THE PROBLEM:
What you return should be only the lines in the entries below between the one holding "Select the globe icon in the sidebar" and the one holding "Given: Cancel the", ends included, with every picture left out.
Start of Block
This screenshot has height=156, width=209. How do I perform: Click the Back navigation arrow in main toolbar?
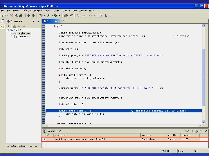click(x=84, y=15)
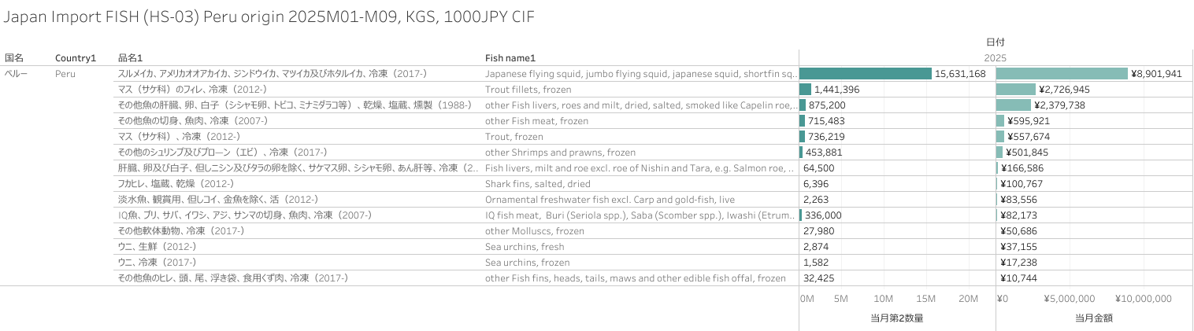
Task: Select the Fish name1 column header
Action: pyautogui.click(x=510, y=58)
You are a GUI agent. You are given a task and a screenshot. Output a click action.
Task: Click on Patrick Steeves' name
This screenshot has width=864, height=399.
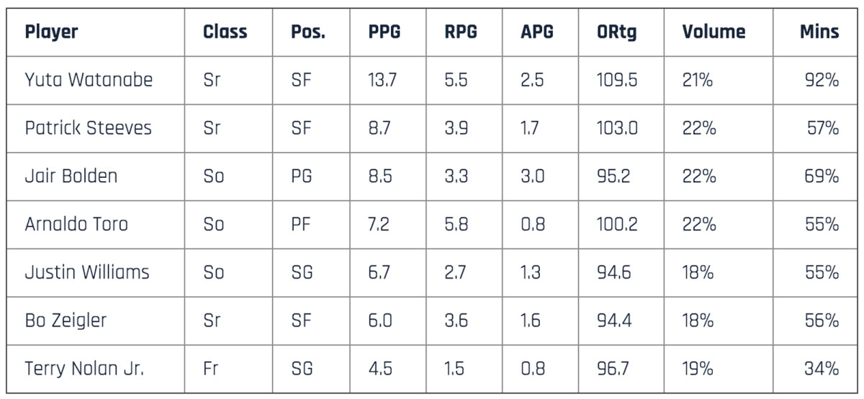tap(89, 128)
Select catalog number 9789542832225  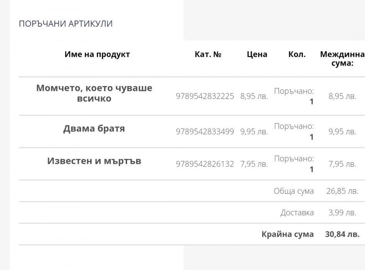pyautogui.click(x=205, y=96)
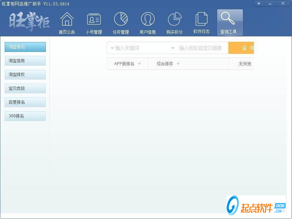Switch to the 百度排名 Baidu ranking tab
This screenshot has height=219, width=292.
point(25,102)
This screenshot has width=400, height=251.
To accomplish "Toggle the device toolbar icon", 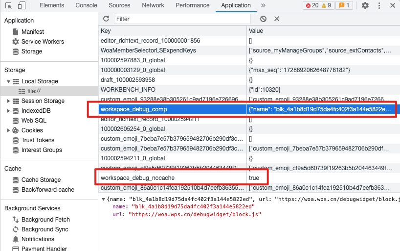I will pos(22,5).
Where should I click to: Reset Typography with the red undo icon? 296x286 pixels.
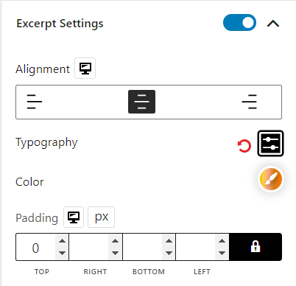(x=244, y=146)
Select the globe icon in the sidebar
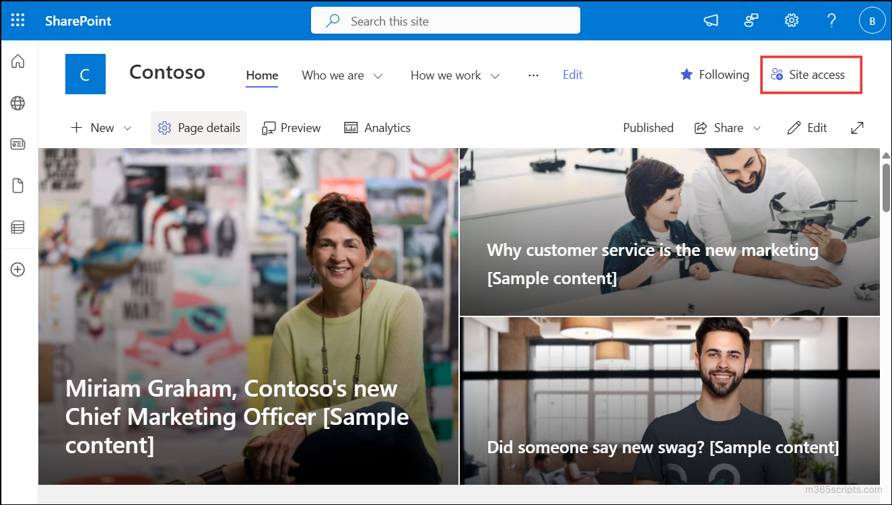 pyautogui.click(x=18, y=103)
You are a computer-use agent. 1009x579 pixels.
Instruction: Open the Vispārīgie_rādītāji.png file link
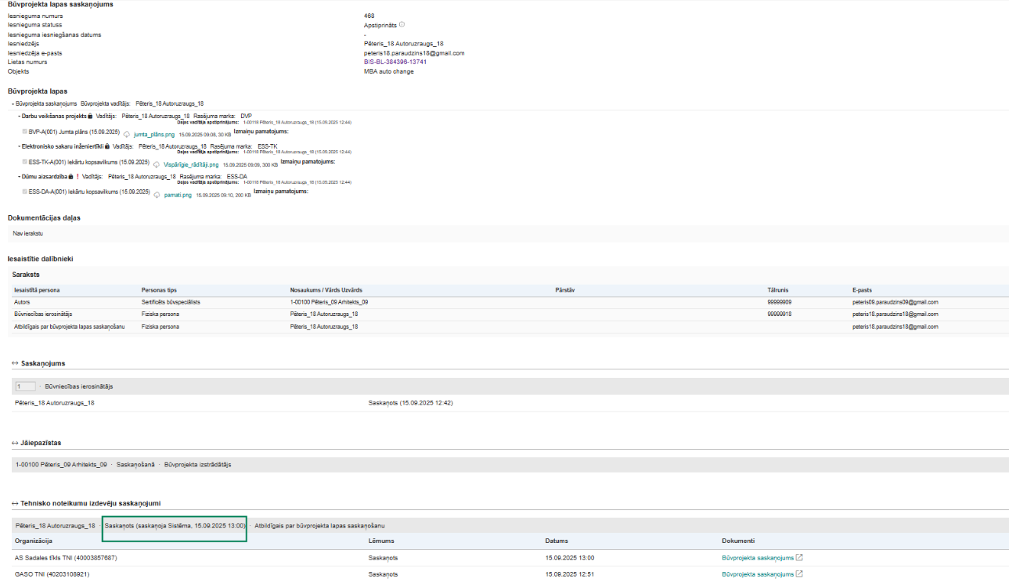[191, 165]
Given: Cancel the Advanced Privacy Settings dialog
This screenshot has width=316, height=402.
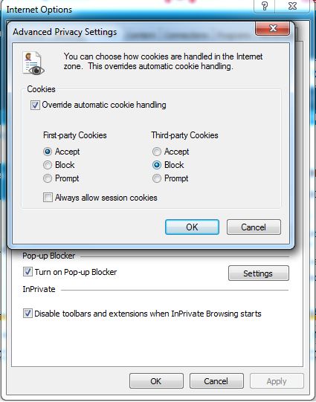Looking at the screenshot, I should pos(254,227).
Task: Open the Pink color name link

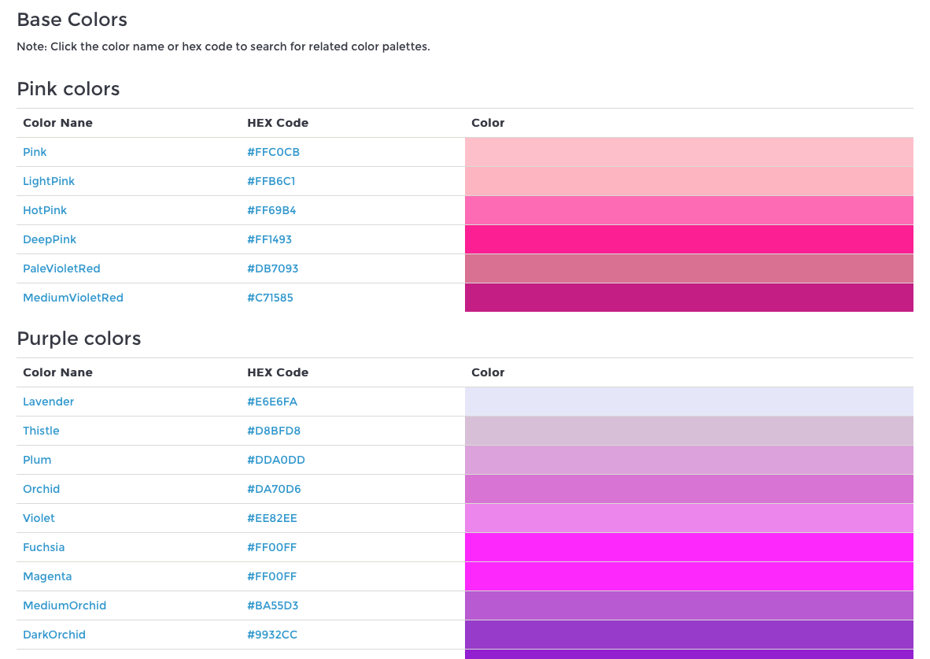Action: (35, 152)
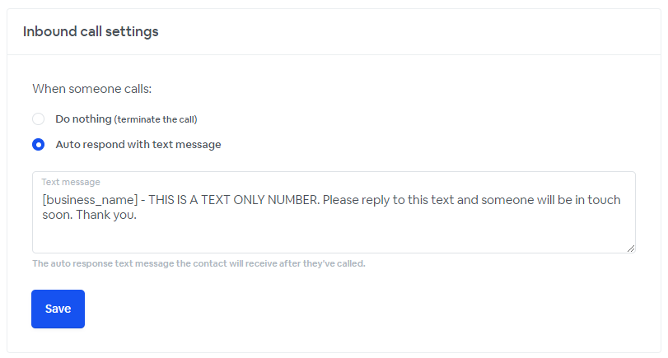
Task: Save the inbound call settings
Action: click(58, 309)
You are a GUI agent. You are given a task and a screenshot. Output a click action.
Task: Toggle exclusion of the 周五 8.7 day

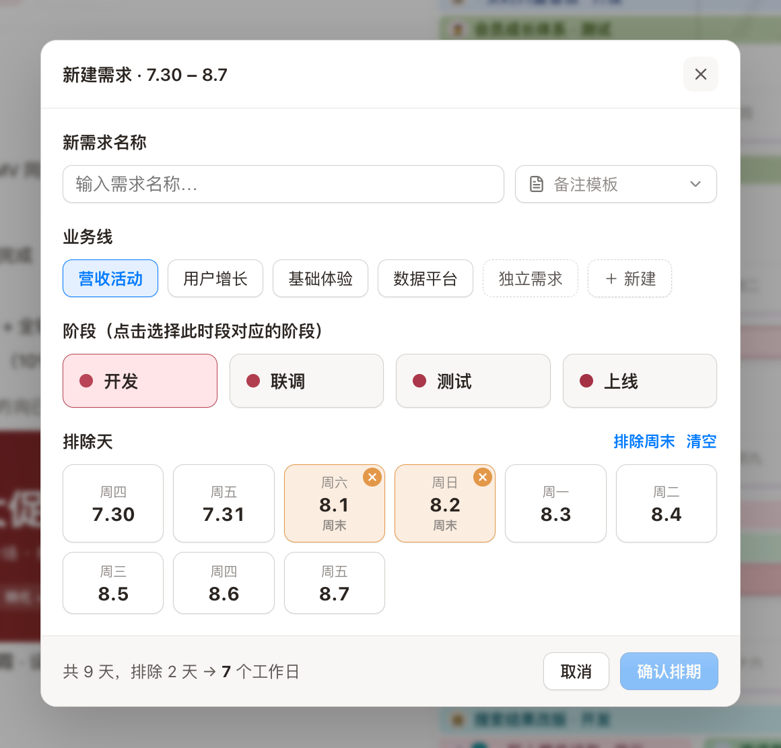coord(334,583)
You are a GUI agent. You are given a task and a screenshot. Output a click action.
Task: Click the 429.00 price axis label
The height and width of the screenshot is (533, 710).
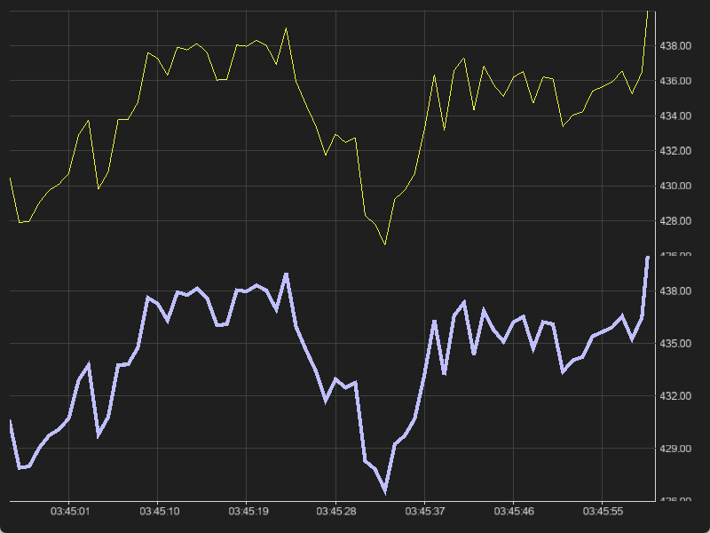(x=675, y=449)
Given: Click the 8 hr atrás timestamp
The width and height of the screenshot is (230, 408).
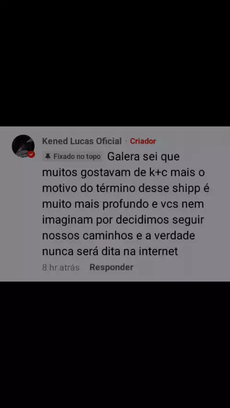Looking at the screenshot, I should pyautogui.click(x=61, y=268).
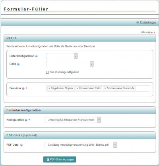Image resolution: width=159 pixels, height=166 pixels.
Task: Click help icon next to Listenkonfiguration
Action: coord(37,56)
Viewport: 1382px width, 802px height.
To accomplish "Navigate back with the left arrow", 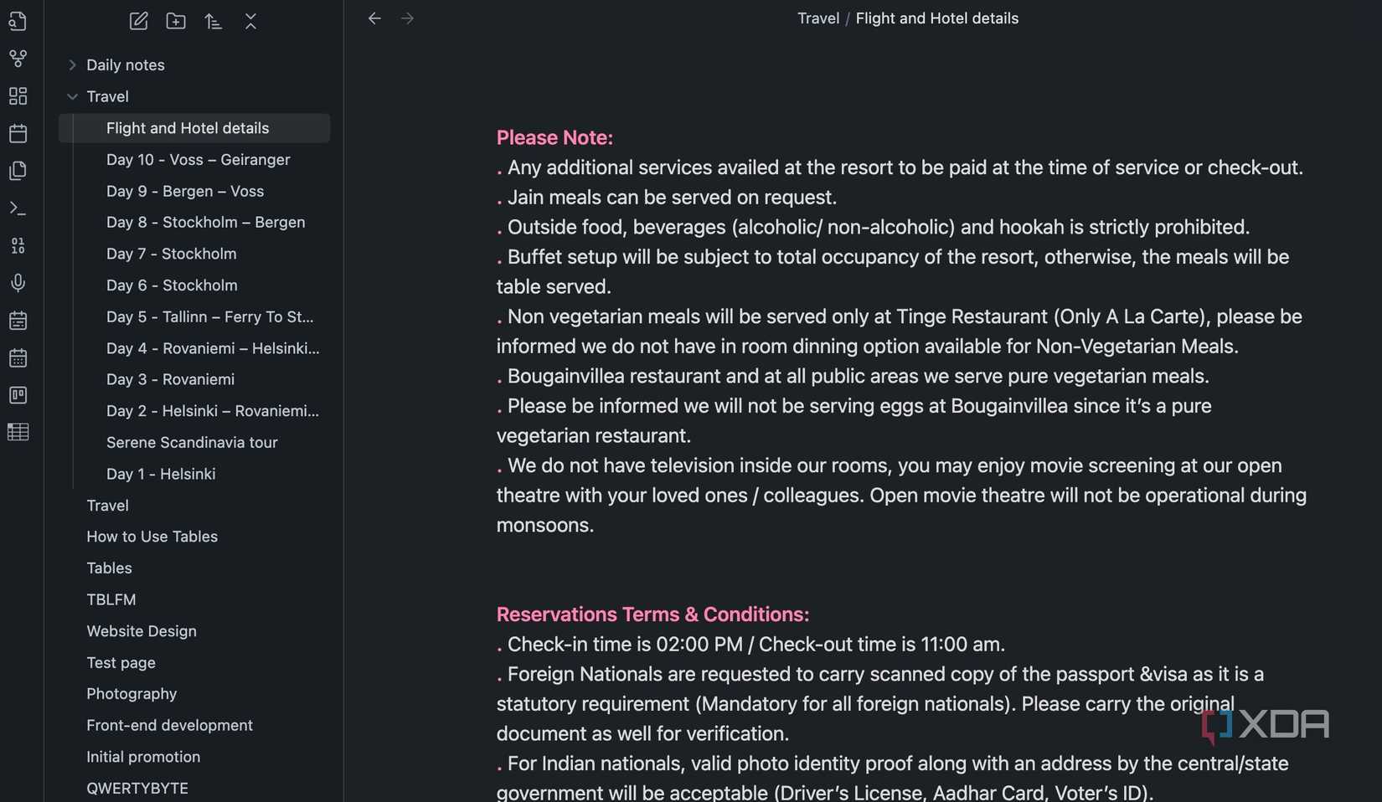I will point(374,18).
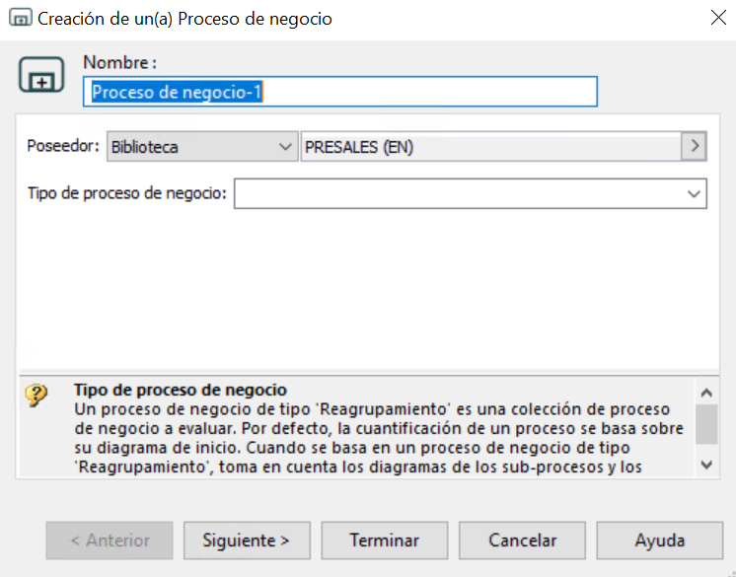Open Ayuda help button
This screenshot has height=577, width=736.
click(659, 541)
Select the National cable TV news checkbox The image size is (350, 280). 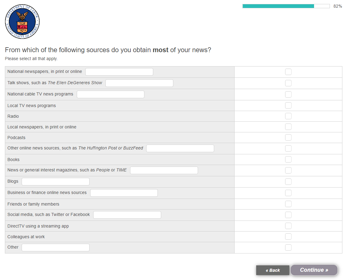click(288, 95)
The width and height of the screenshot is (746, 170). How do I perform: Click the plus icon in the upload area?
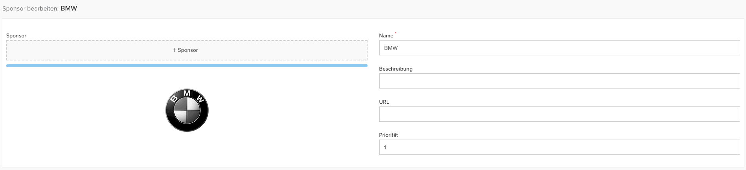pos(175,50)
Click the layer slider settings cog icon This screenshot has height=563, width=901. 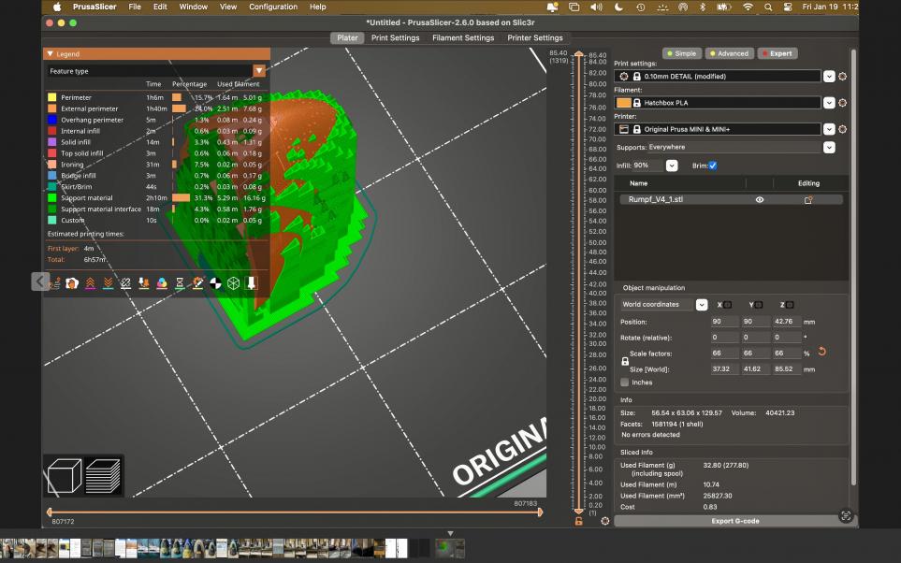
End of Block
RESPONSE AREA:
Select the globe icon in the sidebar
 pyautogui.click(x=18, y=103)
You are a computer-use agent. 1009x579 pixels.
Instruction: Open the Vispārīgie_rādītāji.png file link
[191, 165]
Given: Cancel the Advanced Privacy Settings dialog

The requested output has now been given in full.